Sort a sorted nested list by another index

Question

How can I sort an already sorted list by another index?

example: I have a list that is sorted by index 1.

[["DOG", 5], ["DAM",5], ["DAN", 5], ["BAT", 4], ["CAT", 3], ["MAN", 2]]

I want the following output:

[["DAM", 5], ["DAN",5], ["DOG", 5], ["BAT", 4], ["CAT", 3], ["MAN", 2]]

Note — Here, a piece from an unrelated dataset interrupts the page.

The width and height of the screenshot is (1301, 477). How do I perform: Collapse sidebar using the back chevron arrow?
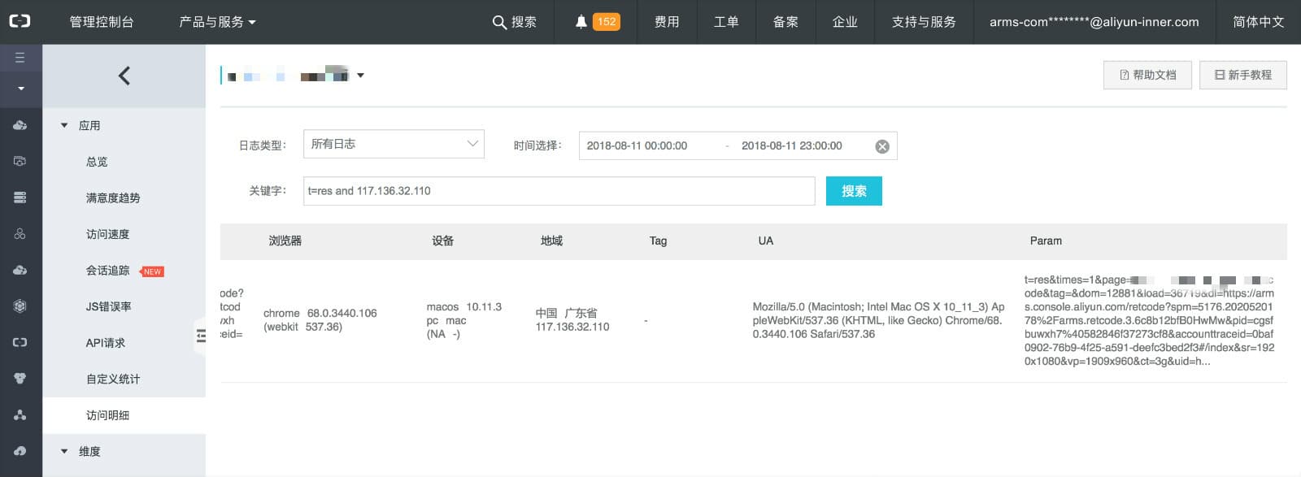point(124,76)
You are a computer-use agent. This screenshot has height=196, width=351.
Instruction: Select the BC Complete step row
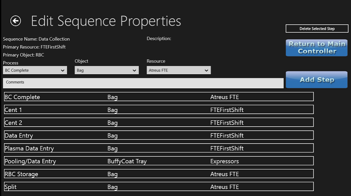(158, 97)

The list has been sorted by index 1. If an index 1 has multiple occurences in the list, how should I sort index 0 so that the overall nested list retains its order in terms of index 0?

Answer 1

Since the list has been sorted once, you can use itertools.groupby:

>>> from itertools import groupby, chain
>>> from operator import itemgetter
>>> list(chain.from_iterable(sorted(group) for _, group in groupby(lst, key=itemgetter(1))))
[['DAM', 5], ['DAN', 5], ['DOG', 5], ['BAT', 4], ['CAT', 3], ['MAN', 2]]

Answer 2

You can construct custom key function that returns 2-item tuples (first second element (negative) and then first element):

lst = [["DOG", 5], ["DAM", 5], ["DAN", 5], ["BAT", 4], ["CAT", 3], ["MAN", 2]]

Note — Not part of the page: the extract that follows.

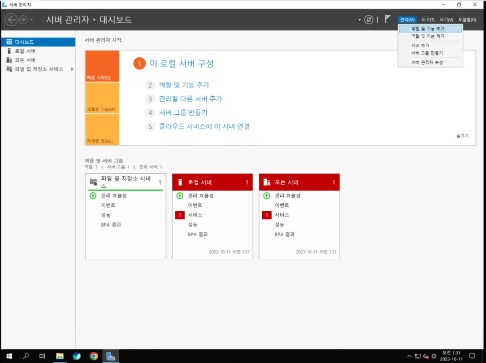Screen dimensions: 486x363
Task: Click green 관리 효율성 status icon in 파일 및 저장소
Action: click(93, 195)
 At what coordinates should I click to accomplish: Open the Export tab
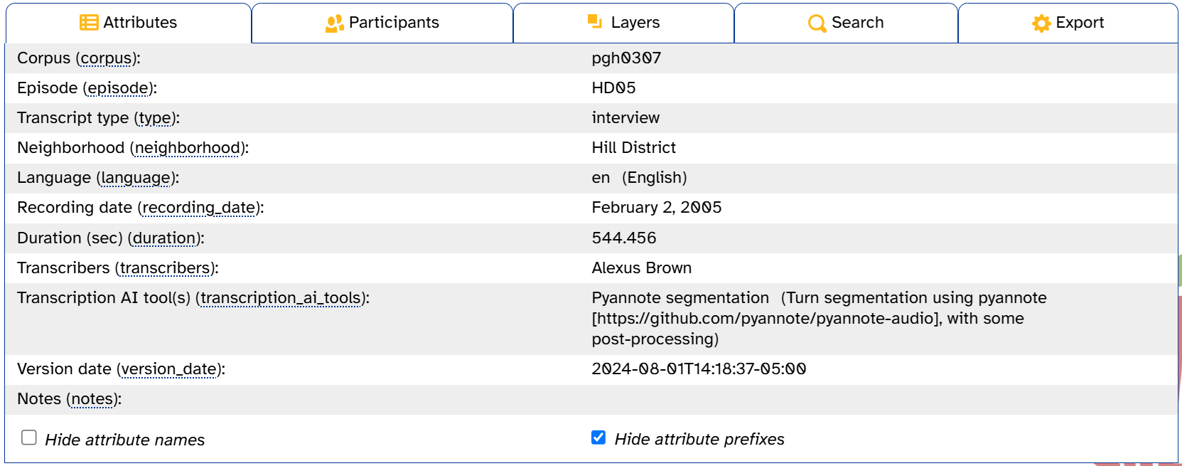(x=1068, y=23)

print(sorted(lst, key=lambda k: (-k[1], k[0])))

Prints:

[["DAM", 5], ["DAN", 5], ["DOG", 5], ["BAT", 4], ["CAT", 3], ["MAN", 2]]

Answer 3

I am not sure what you mean. But, you can always sort a list based on a key.

l = ['ali', 'mohamed', 'ahmed']
l.sort(key = lambda char: char[2])   # this will sort the list based on the 
                                      #charachter at index 2

output: ['mohamed', 'ali', 'ahmed']

You can also sort the list in descending or ascending order.

l.sort(key = lambda char: char[2], reverse = True)    

output: ['ahmed', 'ali', 'mohamed']